In order to capture ${...}, you need to remove ?: to turn non-capturing groups into capturing ones. You can make them named as well. Also [_a-zA-Z0-9] is equal to \w, thus we can shorten your regex a bit:

(?P<Alternation1>
 \$\{(?P<braced>[_a-zA-Z][a-zA-Z0-9]*(?::[_a-zA-Z]\w*)+)
 \}
 )
 |
 (?P<Alternation2>
  \$(?P<named>[_a-zA-Z][a-zA-Z0-9]*(?::[_a-zA-Z]\w*)+
 )
)

Have a look at the demo.
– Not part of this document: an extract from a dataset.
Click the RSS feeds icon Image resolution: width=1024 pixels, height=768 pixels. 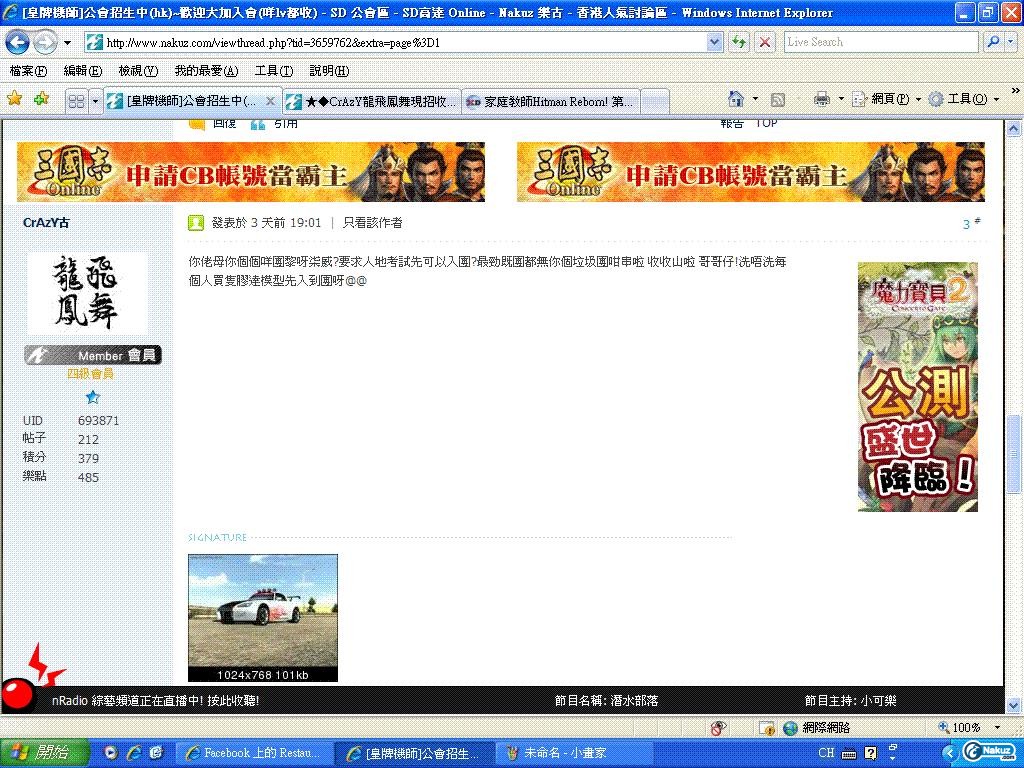pyautogui.click(x=777, y=99)
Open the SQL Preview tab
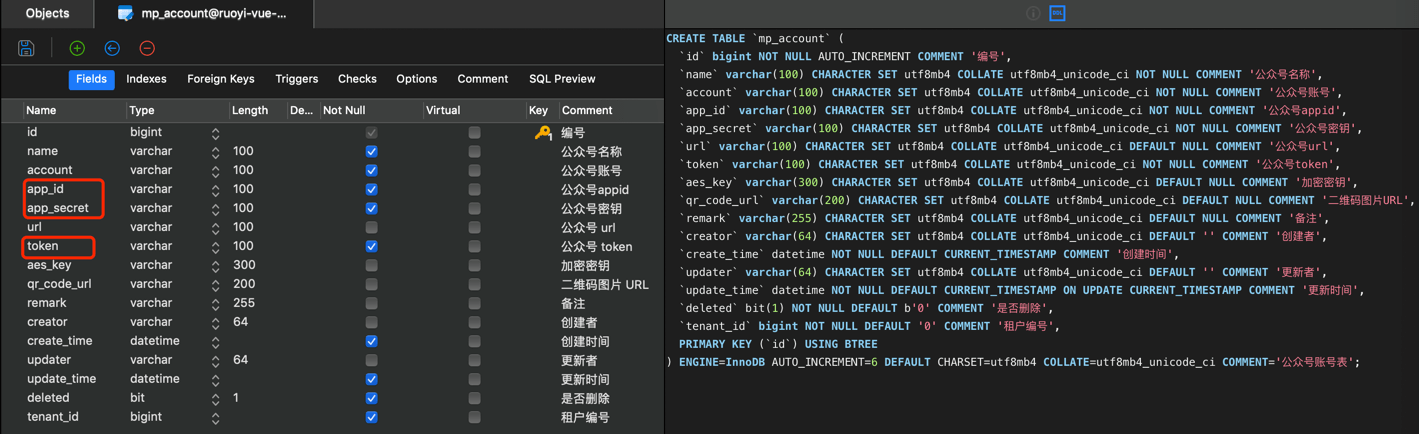The height and width of the screenshot is (434, 1419). pyautogui.click(x=562, y=79)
This regex requires the use of x option (and g options on regex101.com to show all matches, in Python, you'd use findall or finditer).

More information about non-capturing groups is available on SO and at regular-expressions.info.

To just get all matches in Python, you can use finditer like this:

import re
p = re.compile(ur'''(?P<Alternation1>
     \$\{(?P<braced>[_a-zA-Z][a-zA-Z0-9]*(?::[_a-zA-Z]\w*)+)
     \}
     )
     |
     (?P<Alternation2>
      \$(?P<named>[_a-zA-Z][a-zA-Z0-9]*(?::[_a-zA-Z]\w*)+
     )
    )
''', re.VERBOSE)
test_str = u"asdasd $asd:sd + ${asd123:asd} $HOME $$asd"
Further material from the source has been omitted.